Records to process |
********************

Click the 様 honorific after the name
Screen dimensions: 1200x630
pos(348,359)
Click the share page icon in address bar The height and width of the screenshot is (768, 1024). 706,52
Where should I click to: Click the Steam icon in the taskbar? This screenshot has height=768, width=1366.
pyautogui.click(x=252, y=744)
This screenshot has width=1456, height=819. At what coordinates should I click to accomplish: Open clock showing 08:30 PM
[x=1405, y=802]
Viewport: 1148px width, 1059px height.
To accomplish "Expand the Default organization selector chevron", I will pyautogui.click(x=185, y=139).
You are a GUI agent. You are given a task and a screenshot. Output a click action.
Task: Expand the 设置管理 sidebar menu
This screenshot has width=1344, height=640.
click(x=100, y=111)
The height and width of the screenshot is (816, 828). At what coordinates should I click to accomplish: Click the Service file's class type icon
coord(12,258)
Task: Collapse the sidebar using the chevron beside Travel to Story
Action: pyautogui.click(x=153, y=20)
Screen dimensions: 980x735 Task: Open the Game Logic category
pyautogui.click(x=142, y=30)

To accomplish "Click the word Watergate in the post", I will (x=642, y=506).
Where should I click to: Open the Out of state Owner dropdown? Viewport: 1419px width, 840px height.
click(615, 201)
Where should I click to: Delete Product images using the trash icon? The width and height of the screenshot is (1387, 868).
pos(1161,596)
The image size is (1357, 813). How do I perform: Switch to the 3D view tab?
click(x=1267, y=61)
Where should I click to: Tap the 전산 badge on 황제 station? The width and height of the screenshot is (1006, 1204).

********************

What you are asked to do | Turn the data above into a numbered list, one item per line, and leave out any blank lines.

Exercise output |
1. Click the 様 honorific after the name
2. Screen dimensions: 1200x630
3. pos(348,359)
4. Click the share page icon in address bar The height and width of the screenshot is (768, 1024). 706,52
5. Where should I click to: Click the Steam icon in the taskbar? This screenshot has height=768, width=1366.
6. pyautogui.click(x=252, y=744)
7. This screenshot has width=1456, height=819. At what coordinates should I click to accomplish: Open clock showing 08:30 PM
8. [x=1405, y=802]
9. Viewport: 1148px width, 1059px height.
10. To accomplish "Expand the Default organization selector chevron", I will pyautogui.click(x=185, y=139).
11. You are a GUI agent. You are given a task and a screenshot. Output a click action.
12. Task: Expand the 设置管理 sidebar menu
13. This screenshot has width=1344, height=640.
14. click(x=100, y=111)
15. The height and width of the screenshot is (816, 828). At what coordinates should I click to accomplish: Click the Service file's class type icon
16. coord(12,258)
17. Task: Collapse the sidebar using the chevron beside Travel to Story
18. Action: pyautogui.click(x=153, y=20)
19. Screen dimensions: 980x735 Task: Open the Game Logic category
20. pyautogui.click(x=142, y=30)
21. To accomplish "Click the word Watergate in the post", I will (x=642, y=506).
22. Where should I click to: Open the Out of state Owner dropdown? Viewport: 1419px width, 840px height.
23. click(615, 201)
24. Where should I click to: Delete Product images using the trash icon? The width and height of the screenshot is (1387, 868).
25. pos(1161,596)
26. The image size is (1357, 813). How do I perform: Switch to the 3D view tab?
27. click(x=1267, y=61)
28. Where should I click to: Tap the 전산 badge on 황제 station? The width and height of the screenshot is (1006, 1204).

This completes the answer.